SEIU, meanwhile, will hold a meeting of its executive board Wednesday night to discuss the bill. Spokeswoman Lori Lodes said the union will need to see what's in the final package that goes to the Senate floor.

Health Care for America Now! (HCAN), the coalition of most major liberal interest groups that has signified the left's coordinated front on health care throughout 2009, says it's disappointed with the Senate bill in its current state, but that it still wants to see health care reform pass.

"We want to see health care reform happen. It's not something we can afford to delay any longer. BUT, we're disappointed with what we're hearing about the Senate bill, and we are going to keep fighting as hard as we can to get the best bill possible out of the conference process," spokeswoman Jacki Schechner said via e-mail.

HCAN has backed the White House's health reform push from the start, airing ads in support of it and encouraging moderate senators to get (and stay) on board. has been the most outspoken of liberal groups in attacking the current bill. It called on supporters to protest the bill at the White House on Wednesday, seeking to tell President Obama that liberals elected him to reform health care, not Lieberman.

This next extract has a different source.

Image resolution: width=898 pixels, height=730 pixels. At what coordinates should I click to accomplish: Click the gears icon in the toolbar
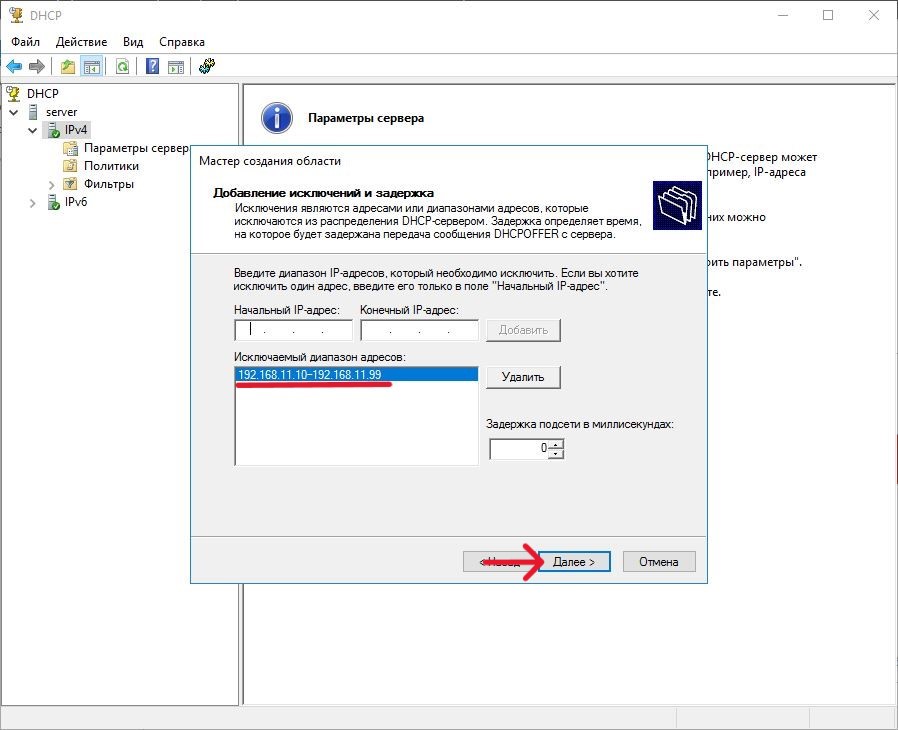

The group sent an email to supporters today with the subject line, "Unacceptable."

"If the health care bill doesn't include a public option, it'll be a huge giveaway to the insurance companies. But the deal isn't final yet, so we need to send an immediate message to Congress and President Obama that any health care bill without a real public health insurance option is simply unacceptable," the group asserted in the email.

But MoveOn's efforts, so far, have been aimed at pressuring senators to improve the bill--not at telling them explicitly, as Howard Dean has done, to vote against it in its current form. Progressives--as we saw with the House Progressive Caucus -- have said before that reform without a robust public option is unacceptable, only to show willingness later to pass a bill that doesn't quite live up to their ideals, if they think it's better than nothing. That said, given how strongly MoveOn has criticized the bill, it would seem incongruous for the group to turn around and support this legislation at any point, even if no preferable deal can be reached.

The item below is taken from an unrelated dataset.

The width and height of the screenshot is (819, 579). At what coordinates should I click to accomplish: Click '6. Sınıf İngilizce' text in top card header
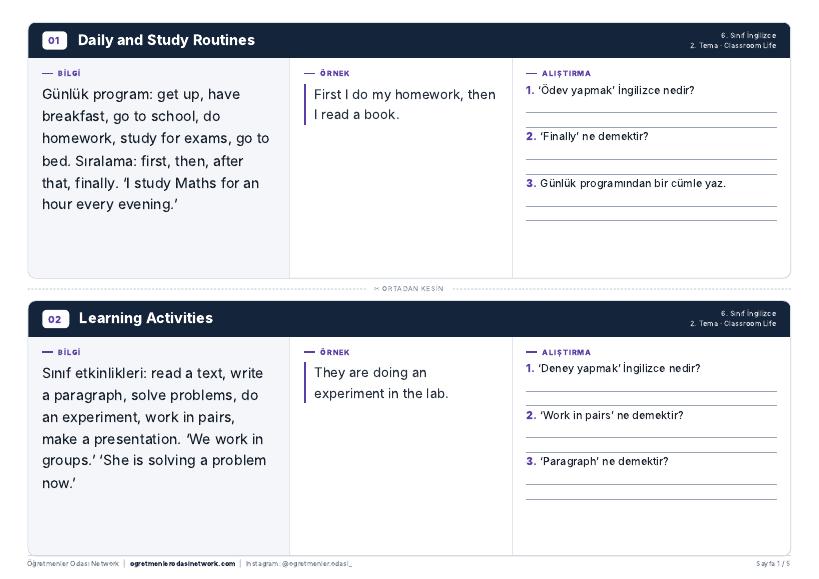(748, 36)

The liberal health care group Families USA, meanwhile, says it will probably support the bill, despite its lack of a public option.

"We haven't seen yet Majority Leader Reid's final proposal, but it is highly likely that we will express enthusiastic support for the bill, even though we are disappointed about the absence of a public plan option. There is so much in this bill that is very much better than what we have today and stands in stark contrast to what would happen if health reform fails," Families USA Executive Director and Vice President Ron Pollack said.

Pollack says he doesn't think other liberal groups will stand against the bill, either, in the end, if the alternative is no reform at all.

"I don't know any significant number of groups saying we don't want to see this bill pass in the Senate," Pollack said. "Most if not all of us are looking for some improvements during the conference committee."

Other groups are certainly less supportive of the bill than Pollack's, but that could become the left's strategy if no concessions can be won in the short term: getting something passed in the Senate, then trying to win some changes to it when the Senate and House bills are merged by a conference committee and then voted on, again, by both chambers.

SEIU issued a challenge to President Obama and legislators Thursday morning to fight for a better bill, while stopping short of urging Democrats to vote against the current version.

"Our challenge to you, to the President, to the Senate and to the House of Representatives is to fight," SEIU President Andy Stern wrote in the e-mail.

UPDATE 2: The AFL-CIO released a statement from its president, Richard Trumka, this afternoon calling the Senate health care bill "inadequate."

"The absolute refusal of Republicans in the Senate to support health care reform and the hijacking of the bill by defenders of the insurance industry have brought us a Senate bill that is inadequate:  It is too kind to the insurance industry," Trumka said, adding that the House bill provides a model for "real reform" and that "working people cannot accept anything less than real reform."